We decided to analyze gait initiation rather than normal walking, because this allowed us to measure 2 GRFs separately between two foot segments: the toe and metatarsal part, and the metatarsal part and hind foot. In the study of Naramoto et al.13), which compared normal gait and gait initiation, the locus of the center of the foot pressure showed a similar pattern, and no statistically significant difference was found, except for the heel contact period. Therefore, we considered that gait initiation was equal to normal gait at the later stage of the stance phase, which is the peak of the plantar flexion movement.

In this study, the walking speed, stride length, AJ plantar flexion angle, AJ movement range, MHJ dorsiflexion angle, MHJ movement range, and AJ positive power were lower in the elderly than in the younger participants. In addition, this study also showed that MHJ plantar flexion moment, TMJ plantar flexion moment, MHJ positive power, TMJ negative power, and the ratio of joint moments (MHJ/AJ, TMJ/AJ, and TMJ/MHJ) of the elderly were lower compared to those of the younger participants. As mentioned below, decreased walking speed and stride length of the elderly might be affected by the decreased joint moments and powers not only of the ankle joint but also of the foot and toe. The decreased moments seemed to occur from the toes.

Scott et al.14) reported that the elderly had decreased foot toe compressive muscular strength and decreased walking speed and stride. In foot pressure measurement, they also reported that the maximum pressure of the calcaneus, lateral metatarsal, and hallucination parts decreased in the elderly.
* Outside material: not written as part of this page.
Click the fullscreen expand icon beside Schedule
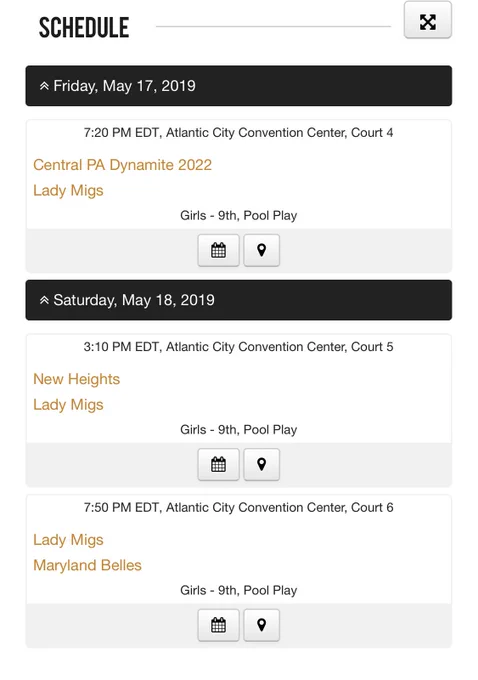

From results of this study and previous reports, elderly people seemed to have lower mechanical support in the toes and lower stride, which could be possibly due to the decrease in the compressive muscular strength of the toes.

The limitation of this study was to analyze the walking gait initiation from the standing position to measure the GRFs separately between the foot segments. Therefore, unlike normal gait, it was not possible to examine the foot function in the first half of the stance phase. Both the elderly and young participants had narrow age ranges.

Because it seems that examining the relationship between foot kinematics and other lower limb joints such as the knee and hip joints is important for the elderly walking problem, future research will be necessary.

In conclusion, this study demonstrated that MFM created using SIMM could be used to calculate the foot kinetics. Comparing the foot kinematics during gait initiation between the elderly and young participants, the elderly had lesser speed, stride, foot joint movement, moment, and power than the young participants. Moreover, the elderly exhibited lower torque ratio of the distal joint than of the proximal joint. The elderly may possibly have weakened moment from the toe. Consideration of the kinetics of the foot is important in deciding physiotherapy intervention for elderly patients whose walking speed has decreased.

Funding and Conflict of interest

The authors have no conflicts of interest directly relevant to the content of this article.